> **Stored data entries**
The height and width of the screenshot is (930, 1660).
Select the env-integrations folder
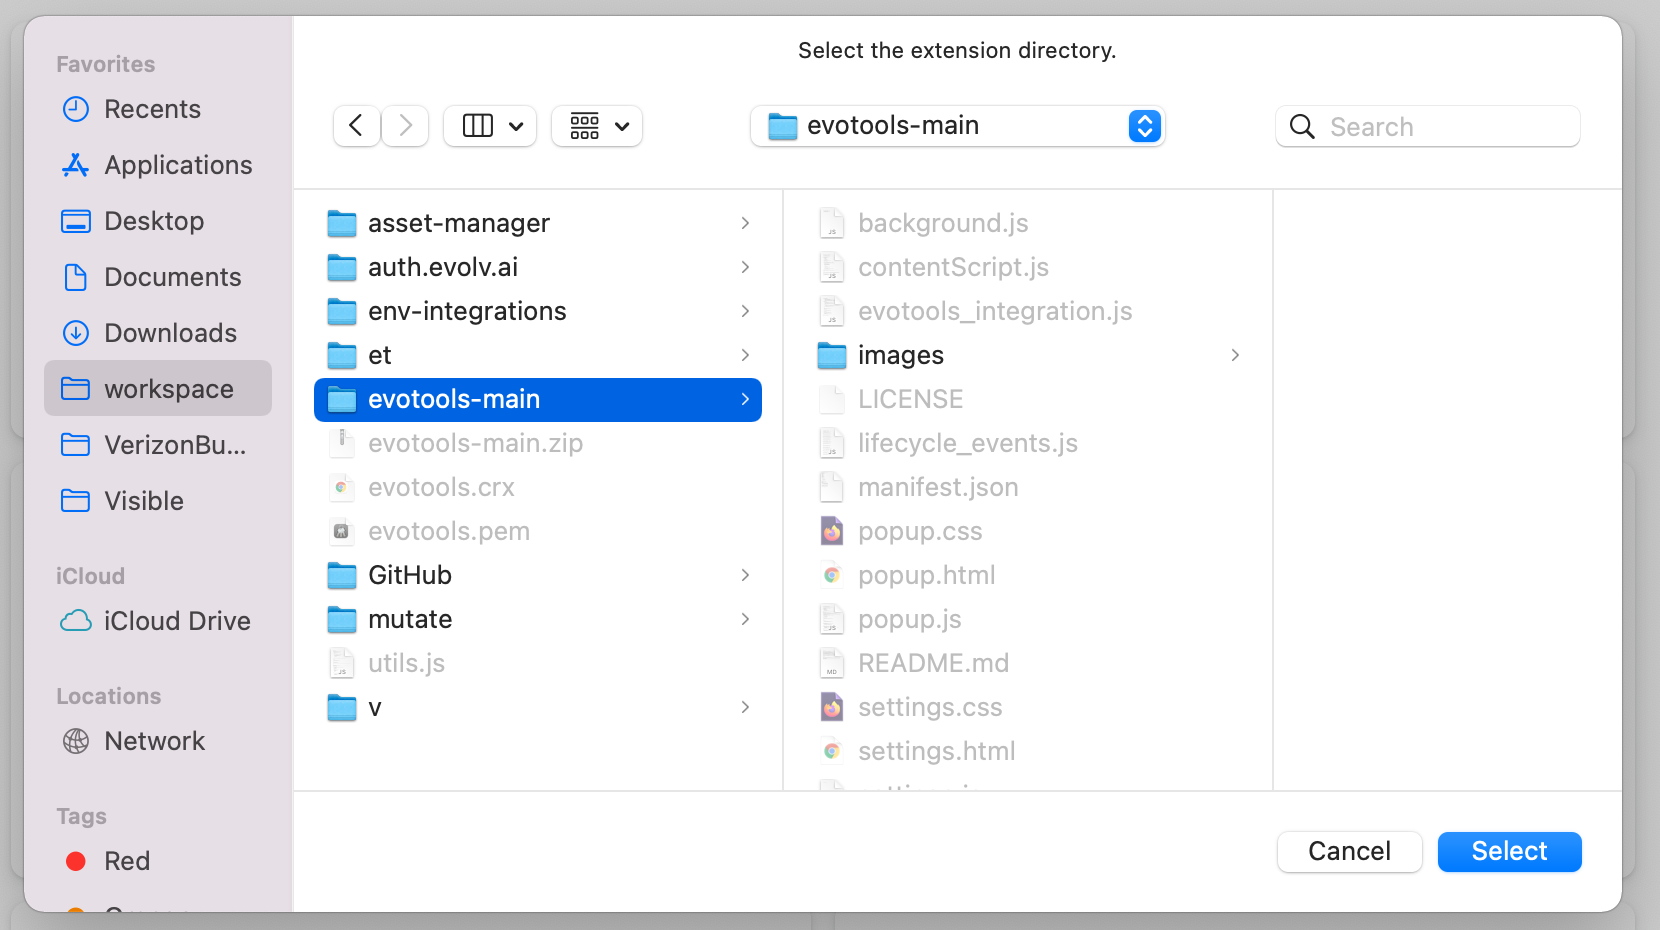pyautogui.click(x=467, y=311)
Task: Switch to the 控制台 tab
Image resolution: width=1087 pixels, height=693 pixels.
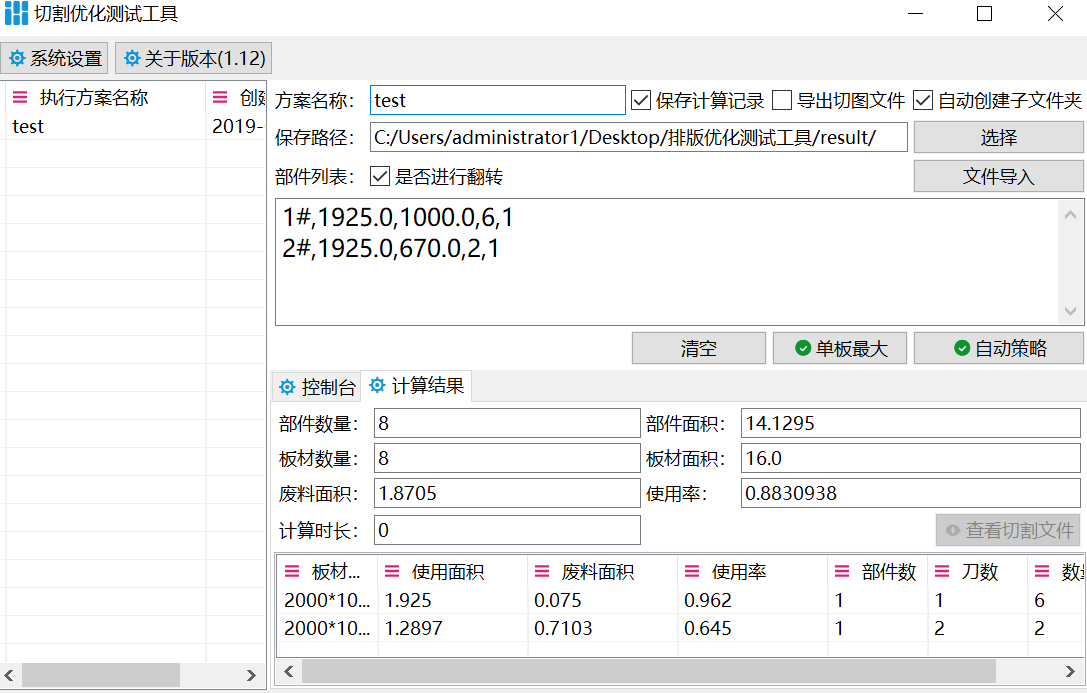Action: [x=317, y=387]
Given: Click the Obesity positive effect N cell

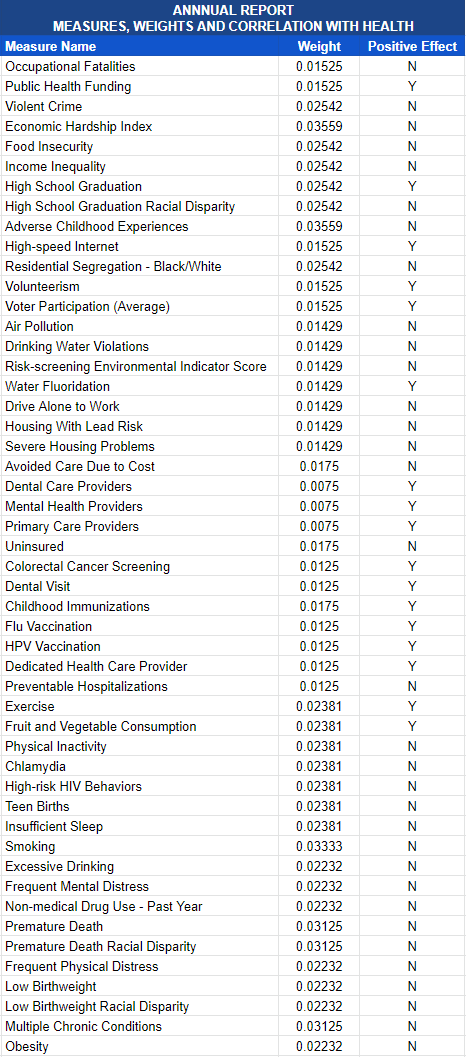Looking at the screenshot, I should [412, 1046].
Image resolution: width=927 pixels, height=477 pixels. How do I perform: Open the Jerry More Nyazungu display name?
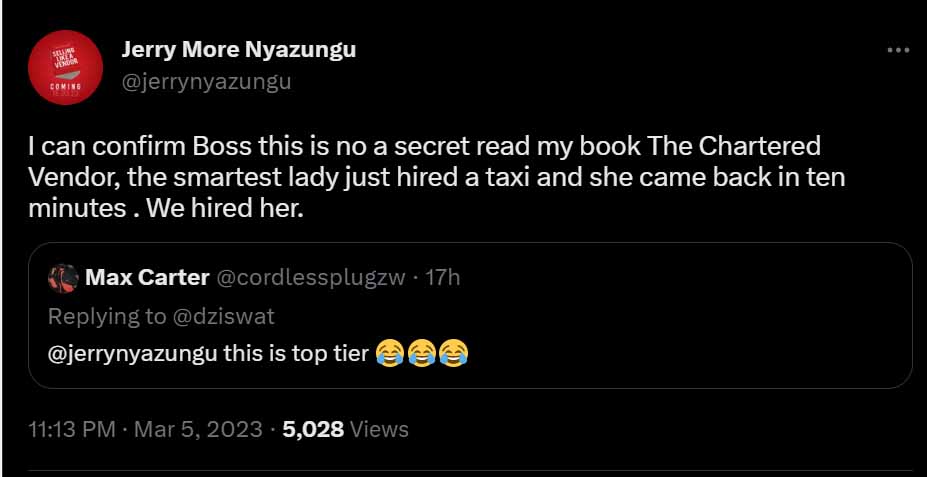(238, 49)
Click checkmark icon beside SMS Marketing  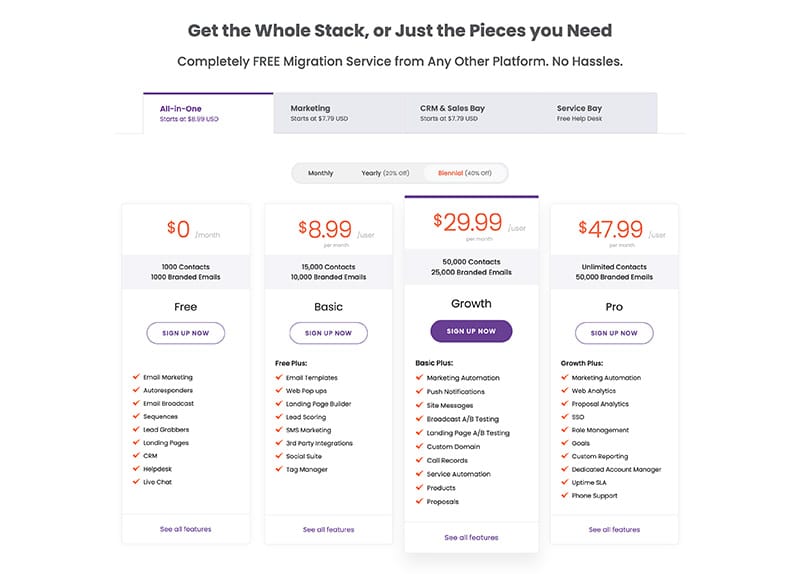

> **Exercise requirements**
Start with the line holding "Image resolution: width=927" and repeat exactly every line through the final line of the records above, but no pictures and nothing more.

> **Expected output**
Image resolution: width=927 pixels, height=477 pixels. How do I perform: Open the Jerry More Nyazungu display name?
(238, 49)
Click checkmark icon beside SMS Marketing  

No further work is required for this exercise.